Defined as ≤ 36 weeks.

Surgical history

The median age at initial pancreatectomy was 1.7 months (range, 0.2–144). Thirteen of 121 (11%) subjects underwent additional pancreatic resections for persistent hypoglycemia. The median extent pancreatectomy was 95% (range, 1–99%). Histological examination of the pancreas revealed diffuse HI in 49% (59 of 121) of subjects and focal HI in 45% (54 of 121). In 6% of subjects (seven of 121), histology was not consistent with either diffuse or focal disease. Of these seven children, six had histology consistent with localized islet nuclear enlargement, and one had normal histology. Pathology was not available on one subject who underwent pancreatectomy in the 1960s. Subjects with diffuse HI had a significantly greater percentage of pancreatectomy than those with focal HI (95% [range, 75–99%] vs 50% [1–98%]; P < .0005). Of the 11 subjects with focal disease who had a greater than 95% pancreatectomy, all except one underwent pancreatectomy before the advent of the ¹⁸F DOPA PET scan.

Development of diabetes

Thirty-six percent (44 of 121) of subjects had diabetes. Nine subjects developed hyperglycemia in the postoperative period after pancreatectomy and had a persistent insulin requirement.

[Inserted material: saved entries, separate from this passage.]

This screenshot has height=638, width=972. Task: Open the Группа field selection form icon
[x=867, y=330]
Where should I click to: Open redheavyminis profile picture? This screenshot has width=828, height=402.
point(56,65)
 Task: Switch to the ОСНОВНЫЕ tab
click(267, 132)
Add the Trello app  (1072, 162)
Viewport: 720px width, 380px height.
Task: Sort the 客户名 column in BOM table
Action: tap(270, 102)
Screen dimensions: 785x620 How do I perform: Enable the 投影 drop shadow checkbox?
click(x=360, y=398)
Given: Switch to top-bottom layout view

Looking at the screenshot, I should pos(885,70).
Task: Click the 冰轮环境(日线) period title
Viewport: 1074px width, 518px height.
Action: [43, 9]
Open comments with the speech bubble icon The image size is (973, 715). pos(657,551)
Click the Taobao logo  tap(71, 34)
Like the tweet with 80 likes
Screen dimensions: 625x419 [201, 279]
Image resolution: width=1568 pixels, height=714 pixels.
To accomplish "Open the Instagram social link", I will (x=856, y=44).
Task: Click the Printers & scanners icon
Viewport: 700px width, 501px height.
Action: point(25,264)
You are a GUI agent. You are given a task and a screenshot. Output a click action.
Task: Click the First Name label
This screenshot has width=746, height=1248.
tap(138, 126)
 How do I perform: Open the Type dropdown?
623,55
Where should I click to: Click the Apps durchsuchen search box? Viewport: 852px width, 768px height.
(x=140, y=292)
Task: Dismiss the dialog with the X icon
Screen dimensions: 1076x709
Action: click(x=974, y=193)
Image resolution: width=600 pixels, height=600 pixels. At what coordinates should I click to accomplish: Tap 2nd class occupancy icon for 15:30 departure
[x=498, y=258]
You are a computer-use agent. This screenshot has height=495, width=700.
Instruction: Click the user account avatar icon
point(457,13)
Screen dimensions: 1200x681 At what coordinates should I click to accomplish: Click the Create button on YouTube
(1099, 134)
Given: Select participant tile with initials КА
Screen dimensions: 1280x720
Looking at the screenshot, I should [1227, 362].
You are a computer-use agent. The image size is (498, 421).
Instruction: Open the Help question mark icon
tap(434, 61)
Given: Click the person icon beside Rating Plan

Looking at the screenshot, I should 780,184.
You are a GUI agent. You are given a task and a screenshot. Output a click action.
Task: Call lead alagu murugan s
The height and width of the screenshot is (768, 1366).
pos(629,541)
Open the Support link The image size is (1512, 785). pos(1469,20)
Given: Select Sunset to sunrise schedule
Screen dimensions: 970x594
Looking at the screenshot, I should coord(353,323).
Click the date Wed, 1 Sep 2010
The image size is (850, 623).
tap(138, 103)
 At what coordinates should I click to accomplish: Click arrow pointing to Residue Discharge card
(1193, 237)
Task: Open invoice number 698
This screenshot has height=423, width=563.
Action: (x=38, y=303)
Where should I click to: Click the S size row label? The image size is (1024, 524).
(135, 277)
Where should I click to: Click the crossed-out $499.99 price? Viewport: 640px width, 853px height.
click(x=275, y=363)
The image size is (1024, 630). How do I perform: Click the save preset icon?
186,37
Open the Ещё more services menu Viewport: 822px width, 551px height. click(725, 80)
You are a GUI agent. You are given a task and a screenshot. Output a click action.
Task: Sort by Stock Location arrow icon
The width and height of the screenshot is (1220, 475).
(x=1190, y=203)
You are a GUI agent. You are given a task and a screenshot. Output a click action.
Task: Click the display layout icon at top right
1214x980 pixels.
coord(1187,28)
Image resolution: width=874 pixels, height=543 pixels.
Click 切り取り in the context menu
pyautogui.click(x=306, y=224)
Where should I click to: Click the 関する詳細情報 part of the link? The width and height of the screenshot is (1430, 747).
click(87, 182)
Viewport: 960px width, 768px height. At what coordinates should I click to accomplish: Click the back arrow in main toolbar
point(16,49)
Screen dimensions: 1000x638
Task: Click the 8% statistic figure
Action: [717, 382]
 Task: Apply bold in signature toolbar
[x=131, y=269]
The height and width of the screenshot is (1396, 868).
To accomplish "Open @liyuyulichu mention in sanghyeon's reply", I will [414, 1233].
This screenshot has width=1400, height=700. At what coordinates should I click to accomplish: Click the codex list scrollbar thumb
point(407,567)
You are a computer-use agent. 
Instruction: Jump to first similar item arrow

Of the 35 subjects who developed diabetes outside of the postoperative period, the median age at diabetes diagnosis was 7.7 years (range, 8 mo to 43 y) (Figure 1). The proportion with diabetes increased with age (Table 2). The median hemoglobin A1c at the time of study enrollment was 7.4% (range, 6.5–12.6%). Eighty-six percent (38 of 44) of subjects with diabetes required insulin. Five subjects were on oral antidiabetic medications: four were treated with metformin, and one was on a sulfonylurea and a thiazolidinedione. One subject used diet modifications alone for glycemic control.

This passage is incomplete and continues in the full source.